Sekitar Juni-Juli 2011 Diah mengakui kesalahannya dan membayar pajak terutang serta
denda 150 persen sebesar 165 miliar. Kemudian, oleh Rim Bukti Permulaan (Buper)
dilaporkan ke Kepala Kanwil DJP Jakarta Timur. Pada Desember 2012 terjadi pergantian
Tim Buper dan pihak PT Master Steel menolak memberi keterangan atau data-data perihal

transaksi sebesar Rp 1,003 triliun. Sehingga, Kanwil DJP Jakarta Timur menerbitkan Surat
Perintah Penyidikan (Sprindik).
Terkait dengan Sprindik, Diah beserta konsultan pajaknya mengadakan pertemuan dengan
Tim Buper. Singkat kata, Diah berjanji akan memberikan imbalan asalkan penyelidikan
dihentikan. Setelah imbalan di terima, Eko (salah satu tim buper) mengirimkan berkas
perkara pajak milik PT Master Steel yang tidak lengkap ke Kejaksaan Tinggi DKI Jakarta.
Dengan tujuan, supaya berkas perkara dikembalikan oleh jaksa. Sehingga, atas perkara
tersebut dapat diterbitkan Surat Pemberitahuan Penghentian Penyidikan (SP3).
Modus yang digunakan PT Master Steel dalam melakukan penyuapan tergolong baru.
Mereka tidak menggunakan perantara ataupun makelar seperti kasus gratifikasi lainnya.
Perusahaan ini memanfaatkan dua karyawannya untuk meyerahkan suap dengan cara
meninggalkan uang didalam mobil yang sudah disipakan di parkiran bandara.

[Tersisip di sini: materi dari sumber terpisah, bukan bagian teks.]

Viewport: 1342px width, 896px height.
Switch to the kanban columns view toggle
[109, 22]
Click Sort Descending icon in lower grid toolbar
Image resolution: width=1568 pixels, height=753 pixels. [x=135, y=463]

Dalam kasus ini kesalahan berawal dari PT Master Steel yang ingin menutupi penjualan
sebesar 1.003 triliun untuk meminimalkan beban pajak yang harus dibayar oleh perusahaan
tersebut. Seharusnya kesalahan ini mungkin tidak akan terjadi jika PT Master Steel
menggunakan strategi perencanaan pajak. Perencanaan pajak merupakan salah satu upaya
legal atau tidak melanggar peraturan perpajakan yang dapat dilakukan untuk meminimalkan
beban pajak. Perencanaan pajak tidak bertujuan untuk melaksanakan kewajiban perpajakan
dengan tidak benar, tetapi berusaha untuk memanfaatkan peluang berkaitan dengan peraturan
perpajakan yang menguntungkan perusahaan tetapi tidak merugikan pemerintah. Untuk
meminimalkan beban pajak penghasilan perusahaan misalnya, perusahaan dapat saja
membelanjakan sebagian laba perusahaan untuk penelitian dan pengembangan, biaya
pendidikan dan biaya training karyawan yang boleh dikurangi dari penghasilan kena pajak.
Akan tetapi, kasus ini berakhir panjang karena perusahaan tersebut menyuap pegawai pajak
untuk menghentikan proses penyelidikannya, sehingga menyebabkan kerugian negara.
Banyaknya pihak yang terlibat dan saling menuding dalam kasus ini semakin memperpanjang
proses penyelidikannya dan PT Master Steel juga di dakwa untuk dua kasus kejahatan, yaitu
kasus suap gratifikasi dan kasus pelanggaran pajak.